**Information provided**
= Beginning of Section =
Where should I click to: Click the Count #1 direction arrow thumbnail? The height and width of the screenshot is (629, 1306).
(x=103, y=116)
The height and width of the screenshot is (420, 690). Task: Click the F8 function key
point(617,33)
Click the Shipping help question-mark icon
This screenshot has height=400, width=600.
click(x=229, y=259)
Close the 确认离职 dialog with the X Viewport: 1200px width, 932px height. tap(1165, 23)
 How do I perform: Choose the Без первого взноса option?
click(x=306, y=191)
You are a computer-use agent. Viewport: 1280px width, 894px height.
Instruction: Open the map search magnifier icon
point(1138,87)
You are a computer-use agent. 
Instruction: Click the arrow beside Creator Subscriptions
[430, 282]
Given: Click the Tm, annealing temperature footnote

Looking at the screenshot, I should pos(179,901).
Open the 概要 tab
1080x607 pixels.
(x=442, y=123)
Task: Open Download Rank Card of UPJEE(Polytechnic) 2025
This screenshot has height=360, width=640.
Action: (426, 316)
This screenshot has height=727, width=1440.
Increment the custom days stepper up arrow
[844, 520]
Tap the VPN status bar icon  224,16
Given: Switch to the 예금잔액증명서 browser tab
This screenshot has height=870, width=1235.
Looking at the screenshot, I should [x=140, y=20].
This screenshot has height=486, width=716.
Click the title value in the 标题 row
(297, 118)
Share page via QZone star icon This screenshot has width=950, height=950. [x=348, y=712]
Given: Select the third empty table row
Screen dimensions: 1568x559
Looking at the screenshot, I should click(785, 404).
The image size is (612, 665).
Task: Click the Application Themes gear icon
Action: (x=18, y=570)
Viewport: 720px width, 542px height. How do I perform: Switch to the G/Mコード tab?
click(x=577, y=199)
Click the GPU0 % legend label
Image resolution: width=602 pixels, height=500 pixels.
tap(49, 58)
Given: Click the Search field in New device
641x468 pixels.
= End of Section =
**About this exercise**
Where a line of the data includes the string "agent", list that line.

**Task response**
You are a computer-use agent. Viewport: 1280px width, 894px height.
You are a computer-use agent. 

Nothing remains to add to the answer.